Both sides command massive support from across the length and breadth of Botswana, but that has not reflected in their bank accounts. Instead the clubs have become a fertile breeding ground for endless internal fights.
The wrangling has only helped to shove the darlings of local football further into the abyss. Something needs to be done and with urgency. For two consecutive seasons, Extension Gunners have needed reprieve in order to get a licence to play in the Premier League.
The custodians of this great institution from the historical town of Lobatse have seen it fit to continue dragging the team’s image in the mud without an iota of regret. Successive committees come and go without offering any hope for the black and white outfit.
Take the A1 road, about 120km north of Lobatse, and you will land into similar problems at another black and white side in the Kgatleng capital of Mochudi. There is the constant battle of attrition which has become the daily life of Chiefs.
For the uninitiated, Chiefs is the side that blazed the trail, along Township Rollers, between 2008 and 2016. After 2016, it has been a free-fall for a team that had succeeded to dust off long standing cobwebs to canter to their first league title unbeaten in 2008.
From 2010 to 2016, the league title exchanged hands between only two sides; Rollers and Chiefs. But Chiefs’ glorious moments are sadly fading into distant memory.

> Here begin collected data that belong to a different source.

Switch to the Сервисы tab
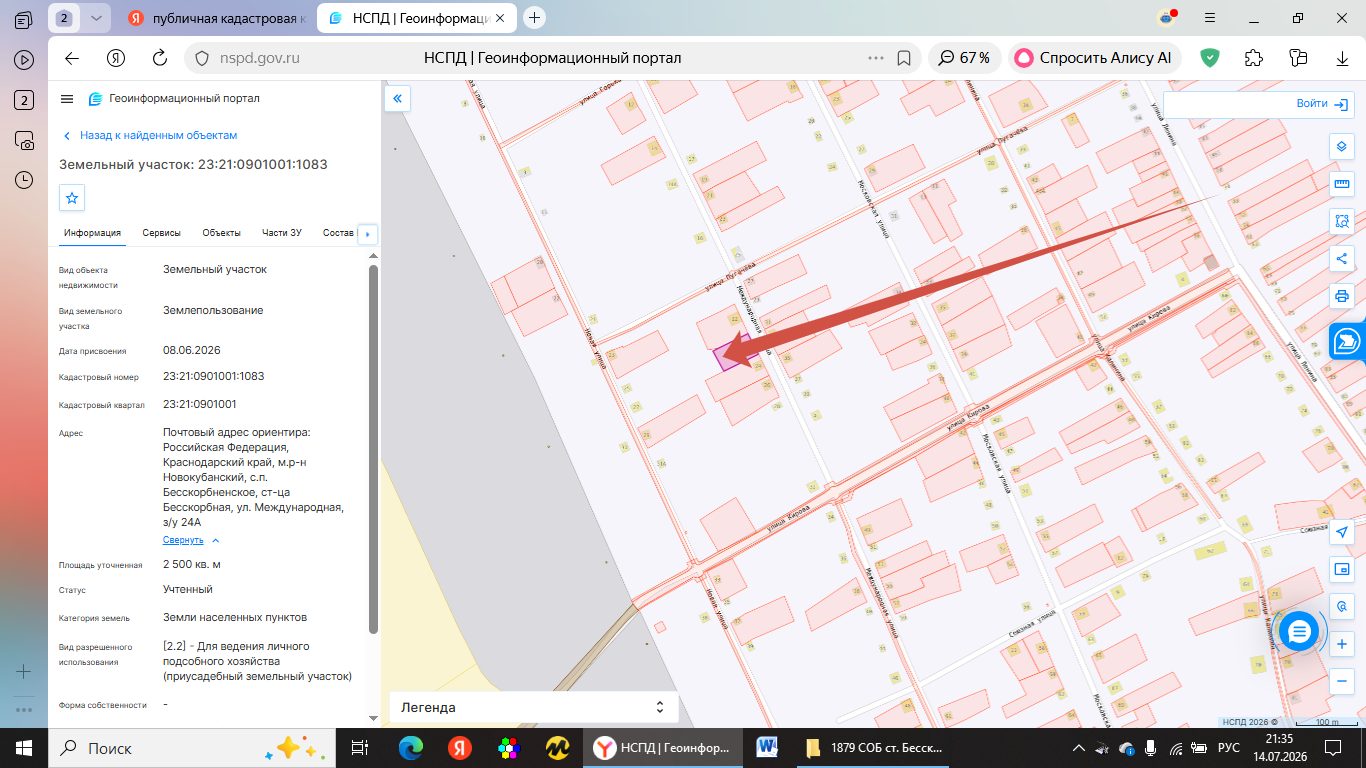Image resolution: width=1366 pixels, height=768 pixels. 161,233
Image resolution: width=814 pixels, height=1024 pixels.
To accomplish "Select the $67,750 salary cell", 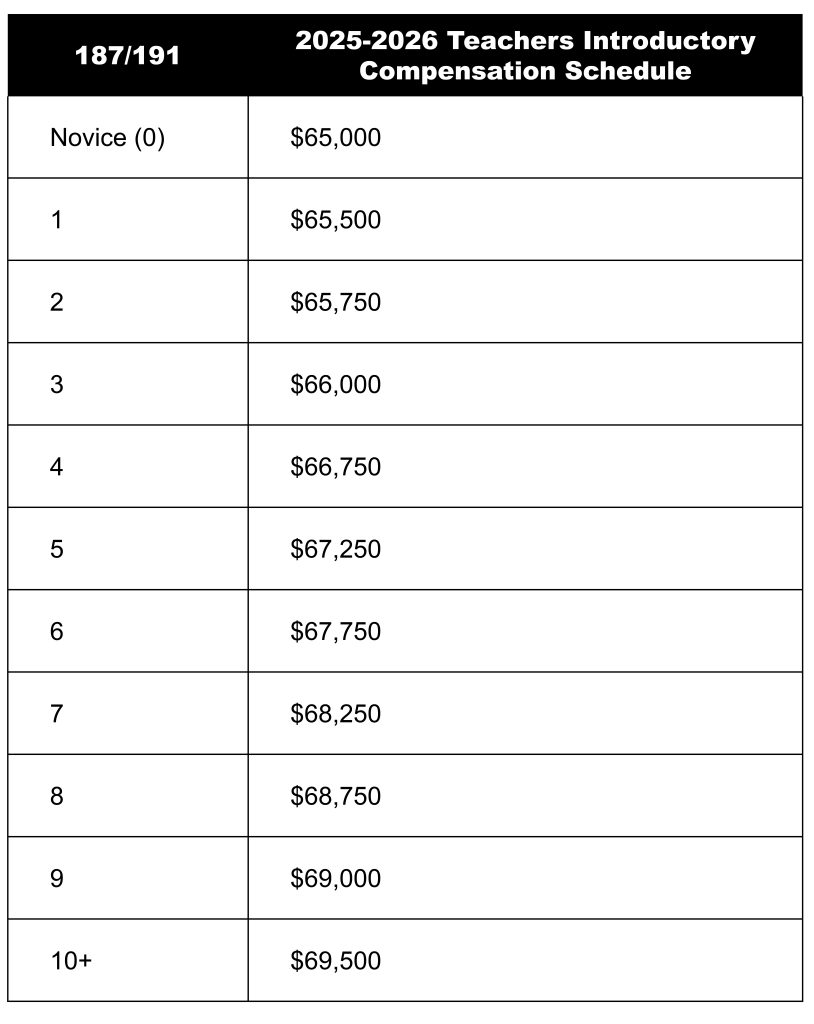I will (x=336, y=632).
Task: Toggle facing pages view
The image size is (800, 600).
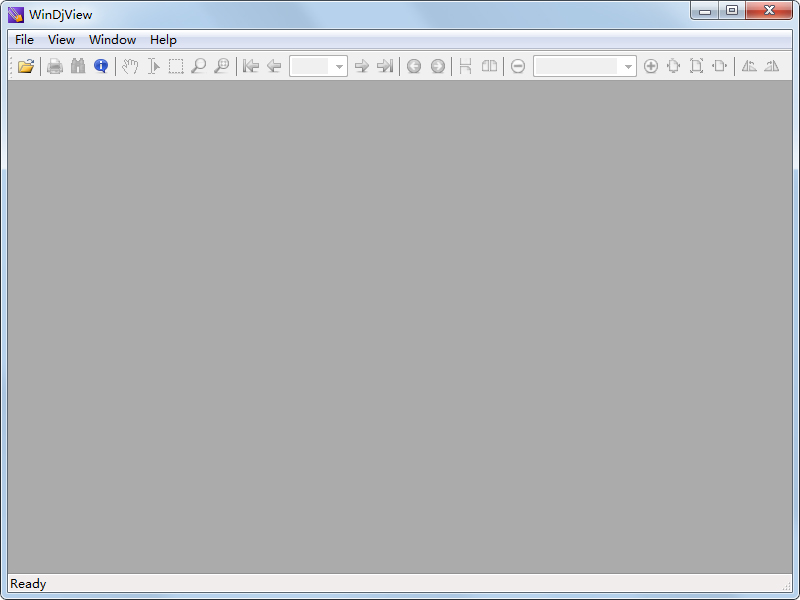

The good moments have been replaced by hard and long summers. In fact, if you are looking for Chiefs in the elite list of Botswana football clubs at the moment, you will be searching in the wrong category. Instead, you can find Chiefs in the dusty grounds of the First Division and not the lush green pitches of the National Stadium, Obed Itani Chilume Sports Complex or the Lobatse Stadium.
Chiefs players used to be a permanent feature at these facilities, but not anymore as they have, for four seasons, traded the turf for dust (talk of biting the dust). Last week, it emerged, Chiefs are headed to court to fight for the name of the club and there are no surprises there. Actually, it’s a very normal day in Kgatleng. And it’s not that the court will be the panacea to the club’s problems. You can be assured that the dogfight will continue long into the night with no outright winners.
It is not an ideal situation for both Gunners and Chiefs as Botswana football desperately needs these two firing on all cylinders, not the sputter they constantly produce. Football is a game of numbers and the beautiful scenes that the Chiefs supporters create at matches should be on display at Premier League and not First Division games. Gunners’ fans deserve a smile and not to be paraded as a laughing stock by their successful rivals, Gaborone United and Township Rollers. Then there is the red matter of TAFIC in Francistown; another beggar sitting on a beach of gold. These clubs have unlimited potential to climb back to the highest echelons of local football. But their leaders constantly connive to deny these enduring brands their rightful place in the sun.